◆ **Prompt**
Reproduce every entry in the listing without alteration.

◆ **Data for the task**
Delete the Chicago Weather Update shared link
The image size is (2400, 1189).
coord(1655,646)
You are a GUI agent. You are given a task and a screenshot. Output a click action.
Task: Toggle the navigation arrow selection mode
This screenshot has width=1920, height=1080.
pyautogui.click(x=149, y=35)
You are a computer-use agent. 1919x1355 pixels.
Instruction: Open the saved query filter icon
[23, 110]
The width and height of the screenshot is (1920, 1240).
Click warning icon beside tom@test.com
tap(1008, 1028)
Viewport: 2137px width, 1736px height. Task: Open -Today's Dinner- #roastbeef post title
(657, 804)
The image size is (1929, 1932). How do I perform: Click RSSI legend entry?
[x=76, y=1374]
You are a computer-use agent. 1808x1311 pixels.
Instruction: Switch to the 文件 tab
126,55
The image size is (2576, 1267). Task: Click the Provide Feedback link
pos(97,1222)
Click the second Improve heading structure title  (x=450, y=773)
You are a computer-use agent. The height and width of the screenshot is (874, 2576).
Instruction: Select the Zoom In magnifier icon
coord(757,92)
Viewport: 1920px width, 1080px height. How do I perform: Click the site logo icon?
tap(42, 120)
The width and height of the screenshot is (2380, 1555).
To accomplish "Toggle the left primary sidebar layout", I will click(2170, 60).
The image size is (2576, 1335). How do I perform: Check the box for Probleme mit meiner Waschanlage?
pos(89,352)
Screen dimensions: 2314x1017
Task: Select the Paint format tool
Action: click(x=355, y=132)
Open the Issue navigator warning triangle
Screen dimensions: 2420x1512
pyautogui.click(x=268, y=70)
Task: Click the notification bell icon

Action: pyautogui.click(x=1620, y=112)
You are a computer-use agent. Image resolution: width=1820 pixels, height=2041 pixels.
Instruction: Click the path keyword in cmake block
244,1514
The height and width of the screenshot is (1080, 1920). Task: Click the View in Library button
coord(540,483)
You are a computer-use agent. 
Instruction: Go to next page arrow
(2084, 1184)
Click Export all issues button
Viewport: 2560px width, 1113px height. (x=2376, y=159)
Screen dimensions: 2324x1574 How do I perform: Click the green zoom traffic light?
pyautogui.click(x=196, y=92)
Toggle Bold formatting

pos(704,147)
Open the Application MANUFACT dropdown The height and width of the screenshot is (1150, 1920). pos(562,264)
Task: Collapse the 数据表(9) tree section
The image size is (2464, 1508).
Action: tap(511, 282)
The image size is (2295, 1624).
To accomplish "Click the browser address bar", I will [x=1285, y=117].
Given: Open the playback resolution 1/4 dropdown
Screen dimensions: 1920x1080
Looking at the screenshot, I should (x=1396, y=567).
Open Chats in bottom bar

◆ **Task result**
Delete the Chicago Weather Update shared link
The image size is (2400, 1189).
coord(1655,646)
You are a GUI agent. You are given a task and a screenshot. Output a click action.
Task: Toggle the navigation arrow selection mode
This screenshot has width=1920, height=1080.
pyautogui.click(x=149, y=35)
You are a computer-use agent. 1919x1355 pixels.
Instruction: Open the saved query filter icon
[23, 110]
The width and height of the screenshot is (1920, 1240).
Click warning icon beside tom@test.com
tap(1008, 1028)
Viewport: 2137px width, 1736px height. Task: Open -Today's Dinner- #roastbeef post title
(657, 804)
The image size is (1929, 1932). How do I perform: Click RSSI legend entry?
[x=76, y=1374]
You are a computer-use agent. 1808x1311 pixels.
Instruction: Switch to the 文件 tab
126,55
The image size is (2576, 1267). Task: Click the Provide Feedback link
pos(97,1222)
Click the second Improve heading structure title  (x=450, y=773)
You are a computer-use agent. The height and width of the screenshot is (874, 2576).
Instruction: Select the Zoom In magnifier icon
coord(757,92)
Viewport: 1920px width, 1080px height. How do I perform: Click the site logo icon?
tap(42, 120)
The width and height of the screenshot is (2380, 1555).
To accomplish "Toggle the left primary sidebar layout", I will click(2170, 60).
The image size is (2576, 1335). How do I perform: Check the box for Probleme mit meiner Waschanlage?
pos(89,352)
Screen dimensions: 2314x1017
Task: Select the Paint format tool
Action: click(x=355, y=132)
Open the Issue navigator warning triangle
Screen dimensions: 2420x1512
pyautogui.click(x=268, y=70)
Task: Click the notification bell icon

Action: pyautogui.click(x=1620, y=112)
You are a computer-use agent. Image resolution: width=1820 pixels, height=2041 pixels.
Instruction: Click the path keyword in cmake block
244,1514
The height and width of the screenshot is (1080, 1920). Task: Click the View in Library button
coord(540,483)
You are a computer-use agent. 
Instruction: Go to next page arrow
(2084, 1184)
Click Export all issues button
Viewport: 2560px width, 1113px height. (x=2376, y=159)
Screen dimensions: 2324x1574 How do I perform: Click the green zoom traffic light?
pyautogui.click(x=196, y=92)
Toggle Bold formatting

pos(704,147)
Open the Application MANUFACT dropdown The height and width of the screenshot is (1150, 1920). pos(562,264)
Task: Collapse the 数据表(9) tree section
The image size is (2464, 1508).
Action: tap(511, 282)
The image size is (2295, 1624).
To accomplish "Click the browser address bar", I will [x=1285, y=117].
Given: Open the playback resolution 1/4 dropdown
Screen dimensions: 1920x1080
Looking at the screenshot, I should (x=1396, y=567).
Open Chats in bottom bar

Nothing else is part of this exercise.